__EXERCISE BRIEF__.
Turn the records below into one JSON list of strings, with one string per line and blank lines left out.

__RECORDED INFORMATION__.
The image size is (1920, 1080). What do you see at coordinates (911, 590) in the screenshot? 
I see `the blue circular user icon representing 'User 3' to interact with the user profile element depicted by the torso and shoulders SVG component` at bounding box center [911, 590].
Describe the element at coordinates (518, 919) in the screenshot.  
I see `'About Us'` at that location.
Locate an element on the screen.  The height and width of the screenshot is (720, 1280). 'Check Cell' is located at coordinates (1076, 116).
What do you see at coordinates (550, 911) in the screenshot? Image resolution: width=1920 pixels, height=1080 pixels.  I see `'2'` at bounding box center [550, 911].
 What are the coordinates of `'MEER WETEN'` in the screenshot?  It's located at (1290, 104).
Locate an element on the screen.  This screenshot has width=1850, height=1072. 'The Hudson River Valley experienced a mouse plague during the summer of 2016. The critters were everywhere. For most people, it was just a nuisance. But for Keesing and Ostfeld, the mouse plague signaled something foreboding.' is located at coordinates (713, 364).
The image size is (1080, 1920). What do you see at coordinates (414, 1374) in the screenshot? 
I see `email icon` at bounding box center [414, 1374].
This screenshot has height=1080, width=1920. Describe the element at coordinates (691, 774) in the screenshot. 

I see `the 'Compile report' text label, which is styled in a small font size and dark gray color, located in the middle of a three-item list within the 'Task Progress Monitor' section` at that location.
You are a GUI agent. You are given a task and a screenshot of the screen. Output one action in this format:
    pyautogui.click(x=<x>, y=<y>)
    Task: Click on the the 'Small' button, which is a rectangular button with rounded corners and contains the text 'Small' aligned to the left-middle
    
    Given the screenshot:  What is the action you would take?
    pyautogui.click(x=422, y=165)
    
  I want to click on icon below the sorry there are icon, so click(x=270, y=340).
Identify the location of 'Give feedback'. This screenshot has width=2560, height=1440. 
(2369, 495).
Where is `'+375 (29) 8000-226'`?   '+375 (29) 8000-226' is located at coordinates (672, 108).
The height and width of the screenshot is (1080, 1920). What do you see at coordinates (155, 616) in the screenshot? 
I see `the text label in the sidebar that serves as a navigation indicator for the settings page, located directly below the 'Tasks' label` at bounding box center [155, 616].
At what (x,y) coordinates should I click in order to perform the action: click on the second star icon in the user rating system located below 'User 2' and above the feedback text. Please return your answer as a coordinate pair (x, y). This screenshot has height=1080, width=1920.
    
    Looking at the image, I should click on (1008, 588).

__RESPONSE__.
[
  "The image size is (1920, 1080). What do you see at coordinates (911, 590) in the screenshot? ",
  "I see `the blue circular user icon representing 'User 3' to interact with the user profile element depicted by the torso and shoulders SVG component` at bounding box center [911, 590].",
  "Describe the element at coordinates (518, 919) in the screenshot.  ",
  "I see `'About Us'` at that location.",
  "Locate an element on the screen.  The height and width of the screenshot is (720, 1280). 'Check Cell' is located at coordinates (1076, 116).",
  "What do you see at coordinates (550, 911) in the screenshot? Image resolution: width=1920 pixels, height=1080 pixels.  I see `'2'` at bounding box center [550, 911].",
  " What are the coordinates of `'MEER WETEN'` in the screenshot?  It's located at (1290, 104).",
  "Locate an element on the screen.  This screenshot has width=1850, height=1072. 'The Hudson River Valley experienced a mouse plague during the summer of 2016. The critters were everywhere. For most people, it was just a nuisance. But for Keesing and Ostfeld, the mouse plague signaled something foreboding.' is located at coordinates (713, 364).",
  "The image size is (1080, 1920). What do you see at coordinates (414, 1374) in the screenshot? ",
  "I see `email icon` at bounding box center [414, 1374].",
  "This screenshot has height=1080, width=1920. Describe the element at coordinates (691, 774) in the screenshot. ",
  "I see `the 'Compile report' text label, which is styled in a small font size and dark gray color, located in the middle of a three-item list within the 'Task Progress Monitor' section` at that location.",
  "You are a GUI agent. You are given a task and a screenshot of the screen. Output one action in this format:",
  "    pyautogui.click(x=<x>, y=<y>)",
  "    Task: Click on the the 'Small' button, which is a rectangular button with rounded corners and contains the text 'Small' aligned to the left-middle",
  "    Given the screenshot:  What is the action you would take?",
  "    pyautogui.click(x=422, y=165)",
  "  I want to click on icon below the sorry there are icon, so click(x=270, y=340).",
  "Identify the location of 'Give feedback'. This screenshot has width=2560, height=1440. ",
  "(2369, 495).",
  "Where is `'+375 (29) 8000-226'`?   '+375 (29) 8000-226' is located at coordinates (672, 108).",
  "The height and width of the screenshot is (1080, 1920). What do you see at coordinates (155, 616) in the screenshot? ",
  "I see `the text label in the sidebar that serves as a navigation indicator for the settings page, located directly below the 'Tasks' label` at bounding box center [155, 616].",
  "At what (x,y) coordinates should I click in order to perform the action: click on the second star icon in the user rating system located below 'User 2' and above the feedback text. Please return your answer as a coordinate pair (x, y). This screenshot has height=1080, width=1920.",
  "    Looking at the image, I should click on (1008, 588)."
]